● **PROMPT**: Edit the listing below so that "GUI agent" becomes "interface assistant" everywhere it occurs, leaving every other line the same.
--- Start GIVEN DATA ---
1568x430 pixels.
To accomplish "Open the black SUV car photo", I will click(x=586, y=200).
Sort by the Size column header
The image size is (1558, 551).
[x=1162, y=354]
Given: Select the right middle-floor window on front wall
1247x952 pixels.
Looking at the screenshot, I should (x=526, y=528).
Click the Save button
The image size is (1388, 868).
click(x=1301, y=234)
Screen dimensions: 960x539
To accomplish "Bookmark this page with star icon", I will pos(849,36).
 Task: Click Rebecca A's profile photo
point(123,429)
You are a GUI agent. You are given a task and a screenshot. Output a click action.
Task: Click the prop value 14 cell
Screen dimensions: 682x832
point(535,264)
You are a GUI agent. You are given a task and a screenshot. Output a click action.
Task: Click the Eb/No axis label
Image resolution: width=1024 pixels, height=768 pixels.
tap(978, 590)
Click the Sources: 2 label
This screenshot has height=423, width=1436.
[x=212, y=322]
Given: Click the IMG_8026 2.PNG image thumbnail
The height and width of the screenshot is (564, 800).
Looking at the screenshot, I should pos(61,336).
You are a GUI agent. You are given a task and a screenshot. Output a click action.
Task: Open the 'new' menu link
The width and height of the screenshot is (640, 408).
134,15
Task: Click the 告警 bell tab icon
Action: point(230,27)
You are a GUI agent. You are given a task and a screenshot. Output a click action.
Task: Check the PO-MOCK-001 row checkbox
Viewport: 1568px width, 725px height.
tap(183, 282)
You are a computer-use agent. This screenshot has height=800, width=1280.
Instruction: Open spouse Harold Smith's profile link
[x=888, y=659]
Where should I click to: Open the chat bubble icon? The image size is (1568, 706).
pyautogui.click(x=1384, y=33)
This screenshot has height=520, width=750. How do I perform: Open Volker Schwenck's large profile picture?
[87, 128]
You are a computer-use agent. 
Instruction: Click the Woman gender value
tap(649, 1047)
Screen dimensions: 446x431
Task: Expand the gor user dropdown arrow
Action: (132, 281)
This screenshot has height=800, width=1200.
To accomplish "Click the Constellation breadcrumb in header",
--- End GIVEN DATA ---
● **COMPLETE RESPONSE**:
1568x430 pixels.
To accomplish "Open the black SUV car photo", I will click(x=586, y=200).
Sort by the Size column header
The image size is (1558, 551).
[x=1162, y=354]
Given: Select the right middle-floor window on front wall
1247x952 pixels.
Looking at the screenshot, I should (x=526, y=528).
Click the Save button
The image size is (1388, 868).
click(x=1301, y=234)
Screen dimensions: 960x539
To accomplish "Bookmark this page with star icon", I will pos(849,36).
 Task: Click Rebecca A's profile photo
point(123,429)
You are a interface assistant. You are given a task and a screenshot. Output a click action.
Task: Click the prop value 14 cell
Screen dimensions: 682x832
point(535,264)
You are a interface assistant. You are given a task and a screenshot. Output a click action.
Task: Click the Eb/No axis label
Image resolution: width=1024 pixels, height=768 pixels.
tap(978, 590)
Click the Sources: 2 label
This screenshot has height=423, width=1436.
[x=212, y=322]
Given: Click the IMG_8026 2.PNG image thumbnail
The height and width of the screenshot is (564, 800).
Looking at the screenshot, I should pos(61,336).
You are a interface assistant. You are given a task and a screenshot. Output a click action.
Task: Open the 'new' menu link
The width and height of the screenshot is (640, 408).
134,15
Task: Click the 告警 bell tab icon
Action: point(230,27)
You are a interface assistant. You are given a task and a screenshot. Output a click action.
Task: Check the PO-MOCK-001 row checkbox
Viewport: 1568px width, 725px height.
tap(183, 282)
You are a computer-use agent. This screenshot has height=800, width=1280.
Instruction: Open spouse Harold Smith's profile link
[x=888, y=659]
Where should I click to: Open the chat bubble icon? The image size is (1568, 706).
pyautogui.click(x=1384, y=33)
This screenshot has height=520, width=750. How do I perform: Open Volker Schwenck's large profile picture?
[87, 128]
You are a computer-use agent. 
Instruction: Click the Woman gender value
tap(649, 1047)
Screen dimensions: 446x431
Task: Expand the gor user dropdown arrow
Action: (132, 281)
This screenshot has height=800, width=1200.
To accomplish "Click the Constellation breadcrumb in header",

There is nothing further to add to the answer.